What If. . .
At Recess

An Antidote for Acedia

“The Bible is full of evidence that God's attention is indeed fixed on the little things. But this is not because God is a great cosmic cop, eager to catch us in minor transgressions, but simply because God loves us--loves us so much that the divine presence is revealed even in the meaningless workings of daily life. It is in the ordinary, the here-and-now, that God asks us to recognize that the creation is indeed refreshed like dew-laden grass that is ‘renewed in the morning’ or, to put it in more personal and also theological terms, ‘our inner nature is being renewed everyday’.”

― Kathleen Norris, The Quotidian Mysteries: Laundry, Liturgy and Women's Work

Acedia, as Kathleen Norris writes about in The Cloister Walk, is what the medieval monks referred to as the “noonday demon”, that heavy omnipresent sense that nothing matters, when you are numb to pain and joy, listless, depressed, and indifferent, when joy shrivels up and seems incapable of resuscitation. By God’s grace, I have not known such pervasive grayness, but I have touched its hem.

I experience such feelings at times when, on waking in the morning, in the twilight, I sigh at what the day may bring. In these times, the story I hear is one of monotony, sameness, and weariness. In her children’s devotional, Thoughts to Make Your Heart Sing, Sally Lloyd-Jones paints a picture of just what this is like. The picture is of a young boy sitting up in bed, head bowed and pensive, with an ominous, swirling dark cloud of thoughts pressing in. Her point is that we often experience unhappiness because we are listening to ourselves rather than talking to ourselves. Talk back to the darkness, she says, and “remind yourself of what is true, and who you are, and who God is and what he has done.” And it is in the literal and spiritual darkness that, when you can see only the murky outlines of the lamp, the chair, or the somnolent cat, or when you can’t see beyond the day, that you remember scripture, if you have any imprinted on your mind, when you take one single verse into your thoughts and roll it over and over, examining it from all angles, anchoring your thoughts to it. A verse like “Do not be afraid or discouraged, for the Lord will personally go ahead of you. He will be with you” (Deut. 31:8, NLT).

One morning this past week, I did just that, anchoring myself in a verse I first memorized, to my recollection, in my college years, the one that begins with “Trust in the Lord with all your heart, in all your ways acknowledge him” (Prov. 3:5-6).

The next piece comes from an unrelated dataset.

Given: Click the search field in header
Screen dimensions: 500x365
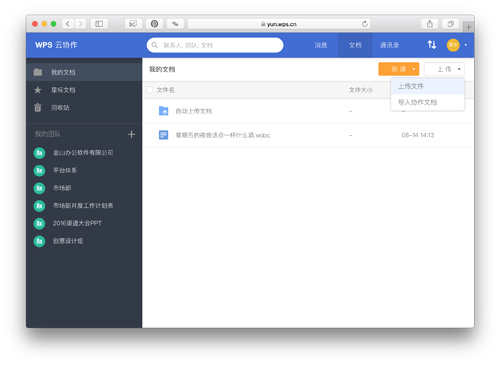Looking at the screenshot, I should pos(215,45).
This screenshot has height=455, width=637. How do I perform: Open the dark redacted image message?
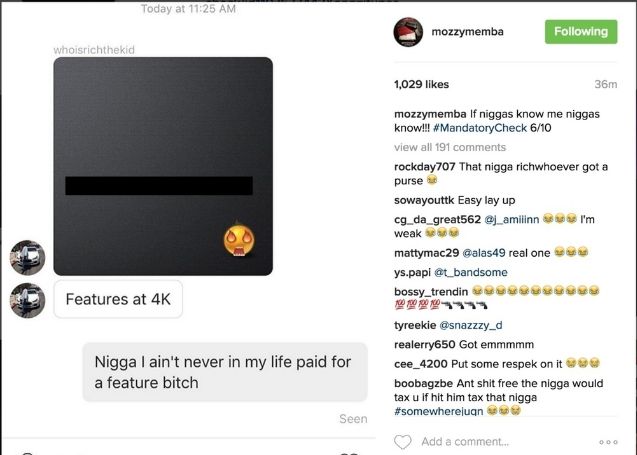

That refrain drowned out the minor key I awoke to, called me back to truth. Yet another morning I lay there for 30 minutes allowing an incessant litany of burdens to darken my thoughts. It takes an act of the will. It takes Spirit-enabled music that allows me to skip to a better track, a brighter and truer song. That’s not acedia, I know. That’s the skirt of acedia. And yet the remedy is the same.  Scripture is the primary antidote.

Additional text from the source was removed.